When they returned to the port after a year expecting complaints, they were asked for more. They were baffled and tried the herring, which turned out to match their taste because it became one of the primary traditional dishes. It is only a legend but adds a taste to the food.

Controversial delicacies

The popularity of Surströmming has reached far beyond Sweden for years. Still, other nations are not easily persuaded to try the recipe. For many people, the smell is the first obstacle, which drains the will to taste even the smallest bit. It is by no mistake that Surströmming wins top places in ‘worst-smelling food’ contests.

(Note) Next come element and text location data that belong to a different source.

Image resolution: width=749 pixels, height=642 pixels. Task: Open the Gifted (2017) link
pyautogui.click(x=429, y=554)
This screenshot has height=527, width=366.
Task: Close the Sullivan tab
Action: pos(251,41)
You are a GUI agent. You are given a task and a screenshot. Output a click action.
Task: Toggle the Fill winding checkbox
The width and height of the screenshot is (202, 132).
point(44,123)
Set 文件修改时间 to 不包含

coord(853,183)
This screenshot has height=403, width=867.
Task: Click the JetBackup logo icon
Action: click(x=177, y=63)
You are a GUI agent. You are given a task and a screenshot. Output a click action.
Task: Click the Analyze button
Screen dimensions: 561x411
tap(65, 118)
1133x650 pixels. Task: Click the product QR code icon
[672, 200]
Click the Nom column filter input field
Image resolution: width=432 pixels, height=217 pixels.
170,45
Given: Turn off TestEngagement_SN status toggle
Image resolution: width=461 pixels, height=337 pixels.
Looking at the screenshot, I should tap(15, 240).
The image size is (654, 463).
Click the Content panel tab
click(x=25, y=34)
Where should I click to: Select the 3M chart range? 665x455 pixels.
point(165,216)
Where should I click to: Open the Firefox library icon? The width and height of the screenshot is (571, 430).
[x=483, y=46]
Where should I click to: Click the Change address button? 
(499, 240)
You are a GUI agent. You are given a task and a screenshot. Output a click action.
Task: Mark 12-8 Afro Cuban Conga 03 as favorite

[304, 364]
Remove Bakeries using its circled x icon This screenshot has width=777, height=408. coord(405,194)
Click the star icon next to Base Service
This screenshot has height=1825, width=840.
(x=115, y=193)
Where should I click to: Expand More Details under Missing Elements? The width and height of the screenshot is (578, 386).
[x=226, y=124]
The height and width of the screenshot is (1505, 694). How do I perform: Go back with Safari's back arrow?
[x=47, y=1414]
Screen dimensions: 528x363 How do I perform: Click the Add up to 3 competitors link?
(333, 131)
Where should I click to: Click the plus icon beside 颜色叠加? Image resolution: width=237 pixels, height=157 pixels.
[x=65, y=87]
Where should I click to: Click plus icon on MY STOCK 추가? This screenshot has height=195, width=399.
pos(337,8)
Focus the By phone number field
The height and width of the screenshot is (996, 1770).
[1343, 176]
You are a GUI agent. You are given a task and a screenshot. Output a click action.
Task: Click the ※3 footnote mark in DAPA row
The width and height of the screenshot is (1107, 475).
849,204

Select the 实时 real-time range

Some, however, do not judge the book by the cover and tried it. The reactions vary, but most often the fish is not even swallowed. To be fair, many nations have in their cuisine dishes not appreciated by others. Bigos, sauerkraut with meat and onions, loved by the Poles enjoys a very broad set of opinions in the world. The same applies to tuna eye favoured by the Japanese. Not everybody will cry with happiness when served casu marzu, an Italian cheese with live insect larvae.

When given the opportunity, however, it's best to overcome the fear and try Surströmming if only to be able to say that you actually did it.